Kate Atkinson’s One Good Turn (A Jolly Murder Mystery), has been sitting deep in my bedside pile for more than a year (possibly two). It is, as it claims, a jolly murder mystery, with what, for the individual characters, feels like unlikely co-incidence after co-incidence, but is for the reader a slowly building chaos, the result of the lifestyle and criminal choices of one man. There are hilarious scenes, a sense of real life and events (Russian brides, cheap labour, fringe comedy, theatre and circuses in Edinburgh, novelists as real people). One of the funniest moments is when an intellectually challenged heavy finds himself in the same place as most of the people he’d like to kill and is spoilt for choice. The last line is brilliant and yet fitting.

A jolly good read!

The Secret Life of Bees

I finished the Secret Life of Bees, by Sue Monk Kidd a few days ago. This atmosphere was so warm you could almost bath in it, yet not saccharine or without dark events. I was happy to linger on the page and spend time with the characters. Although I wanted the story to reach a satisfactory conclusion that seemed less important than spending time with the people and places. I really enjoyed the directness of Lily’s thinking and speaking, she felt like a kid I would like to meet. That doesn’t happen to me very often.  It was good to read a different take on the black/white relationship from the usual ones. The antagonism was there but outside the stories of the main characters. I also found it startling to think that although the background to this story feels like ancient history, it all happened during my lifetime. Although there have been massive changes in the relationships between ethnic groups, we clearly still have a long way to go.

In our discussion group the story provoked a great deal of reminiscence about badgers, hedgehogs, etc. The bees play such a central part in the story that they made us all think about our connections with local wildlife, though I admit that I found this concentration on the backcloth rather than the story a little disconcerting.

age and procrastination

I have noticed an interesting effect of age. I no longer put off doing a major job properly. So in the garden, finding the protective mortar flaking off the lowest level of bricks in one area – which was in the same state four years ago when I was laying paving slabs there – I know that I must deal with it. I have this feeling with all heavy work in the garden; best to do it now, I may not feel like it in a year or so’s time, and best make a good lasting job of it.

This feeling spreads to other areas not necessarily involving physical strength. There is no longer anything to be gained by waiting for a better/quieter/more mature period in my life. While the tendency to cook up long term schemes and projects has not left me, perhaps I am finally learning to live in the moment.

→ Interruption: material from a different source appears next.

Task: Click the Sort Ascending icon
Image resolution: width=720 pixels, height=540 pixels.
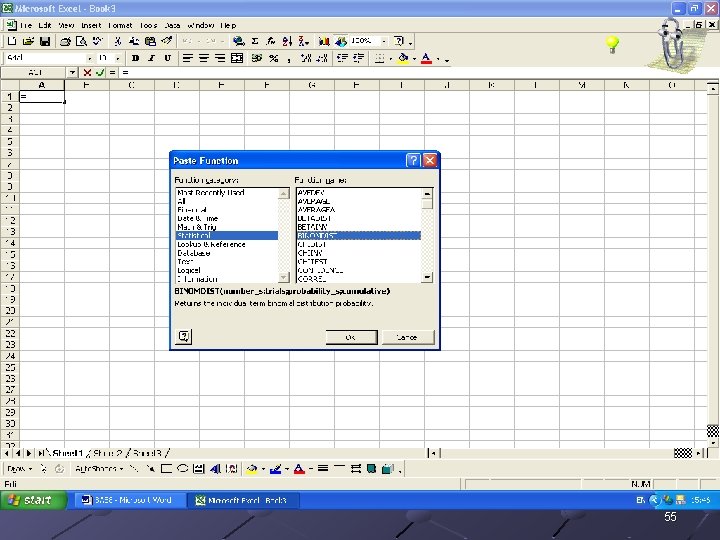Action: point(287,41)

I read that you should only touch a piece of paper once – meaning that when you open a letter you should answer and file it in one go. Looking at the pile of paper in the box that masquerades as my in-tray, I still have a way to go on that front.

Of course it may not be age at all. I have just finished reading an unpublished memoir of a WWII Far Eastern Prisoner of War (Dishonourable Guest, by W G Riley). Riley is a young Signalman who starts POW life in Changi, works on the Thailand-Burma Railroad, gets transported on the doomed Hokofu Maru troopship, and is one of the 23 Britons rescued in the dramatic Cabanatuan Raid at Luzon. I have read many POW memoirs in the course of the last three year’s research. Elements are the same, but each man’s story is unique. You would have to be very obtuse to reach the end of even one of these memoirs and not learn to appreciate the moment.

Riley made, in his son’s words, ‘anguished attempts to get the work published’. His whole life was affected, not only by his experience as a prisoner, but also by his need to get his  story written and known. It was never published as a book, but his son, Steve, had the second version of the text (the first was lost) typeset and printed 1988. This certainly puts the odd rejection by agents or publishers into perspective.